Logging should be provided as a service and enabled by default for all containers, so the sidecar pattern does not meet our needs.

For application logs to be searchable and navigable we require the logging agent to annotate and index logs with kubernetes cluster metadata (namespace, pod name, labels etc).

The most commonly used logging agents for Kubernetes are: [fluentd](https://www.fluentd.org) and [fluentbit](https://fluentbit.io). Fluentbit is a successor to fluentd, and aims to be more lightweight and offer higher performance, but has a smaller plugin ecosystem than fluentd.


### Log storage and UI
Logs must also be stored somewhere, with a browser-based UI for searching, filtering and browsing.
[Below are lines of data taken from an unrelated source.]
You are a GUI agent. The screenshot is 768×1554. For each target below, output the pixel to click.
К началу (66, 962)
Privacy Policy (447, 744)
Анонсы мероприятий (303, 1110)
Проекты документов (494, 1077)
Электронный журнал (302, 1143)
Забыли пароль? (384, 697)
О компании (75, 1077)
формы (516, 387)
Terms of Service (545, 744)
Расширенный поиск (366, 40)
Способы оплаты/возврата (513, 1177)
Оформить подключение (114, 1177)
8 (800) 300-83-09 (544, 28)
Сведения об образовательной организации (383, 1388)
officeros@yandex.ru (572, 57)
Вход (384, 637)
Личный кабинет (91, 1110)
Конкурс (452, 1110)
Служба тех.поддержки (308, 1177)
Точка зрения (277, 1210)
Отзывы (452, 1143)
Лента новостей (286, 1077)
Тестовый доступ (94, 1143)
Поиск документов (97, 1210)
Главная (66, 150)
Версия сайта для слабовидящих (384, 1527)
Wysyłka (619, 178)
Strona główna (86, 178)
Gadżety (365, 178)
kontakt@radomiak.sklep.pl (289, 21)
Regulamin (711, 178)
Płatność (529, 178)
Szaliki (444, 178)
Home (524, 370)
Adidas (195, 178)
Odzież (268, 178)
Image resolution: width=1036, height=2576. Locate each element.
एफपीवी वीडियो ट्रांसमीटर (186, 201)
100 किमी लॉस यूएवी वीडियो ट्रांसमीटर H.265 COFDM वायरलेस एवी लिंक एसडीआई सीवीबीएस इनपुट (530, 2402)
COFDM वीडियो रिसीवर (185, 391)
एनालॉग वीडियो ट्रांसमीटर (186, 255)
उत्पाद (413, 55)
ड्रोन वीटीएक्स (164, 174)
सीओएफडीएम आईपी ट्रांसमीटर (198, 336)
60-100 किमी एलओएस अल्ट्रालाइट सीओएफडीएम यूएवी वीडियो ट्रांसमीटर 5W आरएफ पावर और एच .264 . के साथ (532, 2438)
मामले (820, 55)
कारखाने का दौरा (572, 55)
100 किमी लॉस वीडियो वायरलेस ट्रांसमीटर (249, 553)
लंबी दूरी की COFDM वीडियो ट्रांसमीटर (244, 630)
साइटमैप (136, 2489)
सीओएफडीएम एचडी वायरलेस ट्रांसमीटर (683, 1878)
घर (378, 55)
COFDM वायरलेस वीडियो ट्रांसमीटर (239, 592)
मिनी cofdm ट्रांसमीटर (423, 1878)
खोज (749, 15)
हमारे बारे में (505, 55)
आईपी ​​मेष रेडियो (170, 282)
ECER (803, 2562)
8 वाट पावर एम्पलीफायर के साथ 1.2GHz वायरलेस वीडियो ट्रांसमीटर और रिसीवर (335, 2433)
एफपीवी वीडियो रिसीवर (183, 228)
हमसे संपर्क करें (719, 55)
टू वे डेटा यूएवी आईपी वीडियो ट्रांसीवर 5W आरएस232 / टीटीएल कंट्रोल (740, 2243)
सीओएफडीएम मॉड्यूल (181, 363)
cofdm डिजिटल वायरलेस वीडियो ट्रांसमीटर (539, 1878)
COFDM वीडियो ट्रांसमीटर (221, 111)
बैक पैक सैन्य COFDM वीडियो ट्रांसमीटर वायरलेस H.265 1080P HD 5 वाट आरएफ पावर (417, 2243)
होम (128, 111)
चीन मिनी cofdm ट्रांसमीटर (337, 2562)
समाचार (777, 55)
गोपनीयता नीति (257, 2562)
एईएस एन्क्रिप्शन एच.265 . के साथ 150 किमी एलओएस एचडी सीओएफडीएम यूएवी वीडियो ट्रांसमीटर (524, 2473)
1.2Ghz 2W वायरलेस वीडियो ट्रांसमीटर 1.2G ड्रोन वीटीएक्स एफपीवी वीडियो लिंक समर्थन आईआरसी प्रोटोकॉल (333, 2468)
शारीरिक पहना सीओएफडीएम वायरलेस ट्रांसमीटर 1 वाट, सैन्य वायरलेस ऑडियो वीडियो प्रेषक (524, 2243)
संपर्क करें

There are many options in the space, but the most common option is [elasticsearch and kibana](https://www.elastic.co/what-is/elk-stack).

We may ultimately push logs to a GDS-wide central log store, but should deploy something ourselves in the short term so that we can provide a usable logging service to users sooner rather than later, and get familiar with the details of logging within Kubernetes ourselves.

For now, the obvious choice is Elasticsearch and Kibana, due to their extensive support for this use case and in this ecosystem.

## Decision

Use a **fluentbit** Daemonset with AWS Elasticsearch Service.

## Consequences

fluentbit is a lighter and faster alternative to fluentd, with first-class Kubernetes support. It does however have a smaller plugin ecosystem, although we are unlikely to need any exotic plugins.

fluentbit and fluentd are largely drop-in replacements for each other, so we can quickly and easily change logging agents if necessary.

fluentbit can be quickly deployed with little to no configuration using the [official Helm chart](https://github.com/fluent/helm-charts).

AWS Elasticsearch Service provides both [Elasticsearch itself, plus Kibana](https://aws.amazon.com/elasticsearch-service/features/).

Kibana access must be restricted via authentication, ideally with corporate identities. Appropriate options for this (AWS SSO, Cognito, etc) must be explored. Similarly, authorization and segregation within Elasticsearch may also be required.

This ADR covers application-level logging only, not cluster control plane or node/kubelet logs. This will be covered in a future ADR.